Environment ministers of the so-called BASIC bloc -- Brazil, South Africa, India and China -- met in Cape Town to look at how to fast-track such a deal to curb global warming.
"Ministers felt that a legally binding outcome should be concluded at Cancun, Mexico in 2010, or at the latest in South Africa by 2011," the ministers said in a joint statement, referring to U.N. climate talks.
Jairam Ramesh, India's environment and forestry minister, told reporters: "Right now it looks as if we will have to come back to Cape Town in 2011. There is no breakthrough in sight ... we have a long way to go."

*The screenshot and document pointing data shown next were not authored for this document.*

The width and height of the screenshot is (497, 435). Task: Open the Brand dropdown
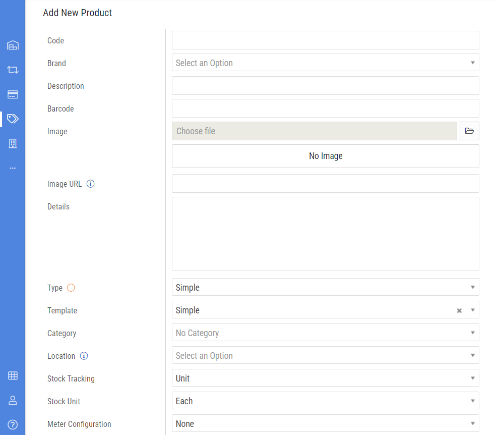coord(325,63)
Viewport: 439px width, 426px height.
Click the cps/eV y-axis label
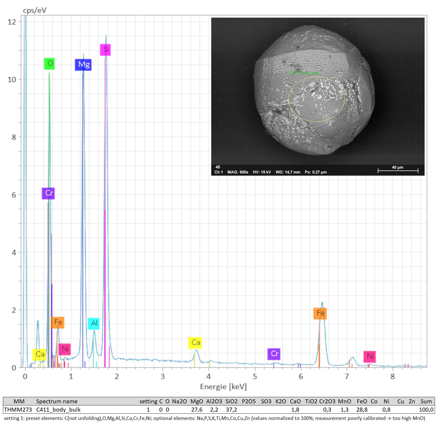[35, 10]
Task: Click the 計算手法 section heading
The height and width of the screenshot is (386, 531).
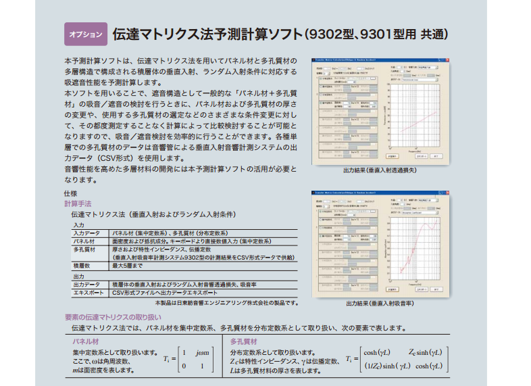Action: tap(78, 203)
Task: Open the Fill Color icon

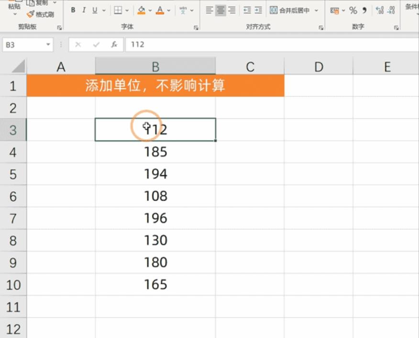Action: click(x=141, y=10)
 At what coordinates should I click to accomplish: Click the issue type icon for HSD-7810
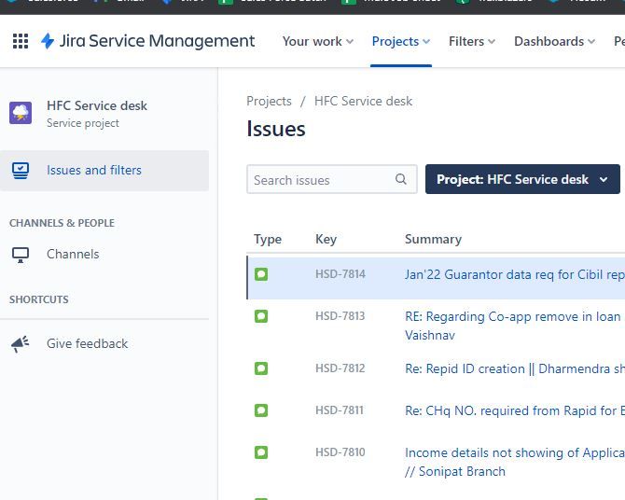pyautogui.click(x=261, y=452)
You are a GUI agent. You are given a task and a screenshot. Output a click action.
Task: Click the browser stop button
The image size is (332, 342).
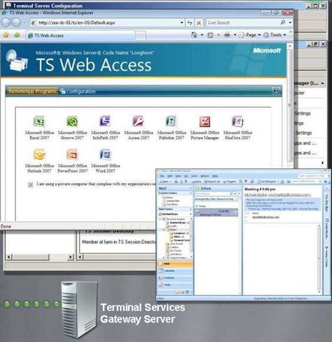click(x=199, y=23)
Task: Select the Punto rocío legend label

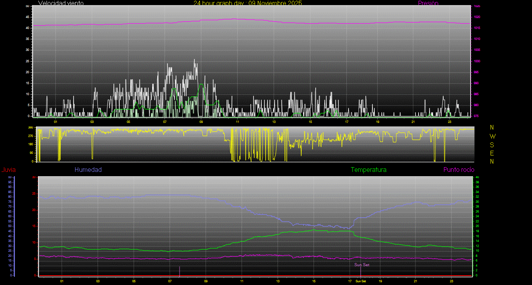Action: coord(458,170)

The Kyoto Protocol, which the United States did not ratify, binds about 40 developed nations to cutting emissions by 2008-12. U.N. climate meetings have failed to reach a legally binding agreement on what happens post-2012.
More than 100 countries have backed a non-binding accord, agreed in Copenhagen last year, to limit global warming to below 2 degrees Celsius (3.6 Fahrenheit) above pre-industrial times, but it did not spell out how this should be achieved. It included a goal of $100 billion in aid for developing nations from 2020.
The United States supports the Copenhagen Accord but many emerging economies do not want it to supplant the 1992 U.N. Climate Convention, which more clearly spells out that rich nations have to take the lead in cutting emissions and combating climate change.
The BASIC ministers on Sunday proposed to use $10 billion of "fast-start funding" this year to test and demonstrate ways of adapting to and mitigating climate change.
They said the world could not wait indefinitely for the United States, the second-biggest carbon emitter after China, to pass domestic legislation needed to conclude negotiations.
A bipartisan working group on Saturday delayed a compromise climate change bill, a top priority of President Barack Obama that has been closely watched by other nations skeptical of U.S. commitment to fight global warming.
"Of course there is no way to fight climate change without the United States and we believe that we can be able to build an agreement that (would enable) the United States to come on board," Izabella Teixeira, Brazil's environment minister, told journalists.
Her South Africa counterpart, Buyelwa Sonjica, said if the United States did not soon pass necessary domestic climate laws, "that would impact on vulnerable countries, making them remain at risk."
Emissions from industrial countries fell by 2.2 percent in 2008 as the world fell into recession, the sharpest fall since the break-up of the Soviet Union. Experts say there is no basis for believing the decline was the result of a coordinated effort to tackle emissions.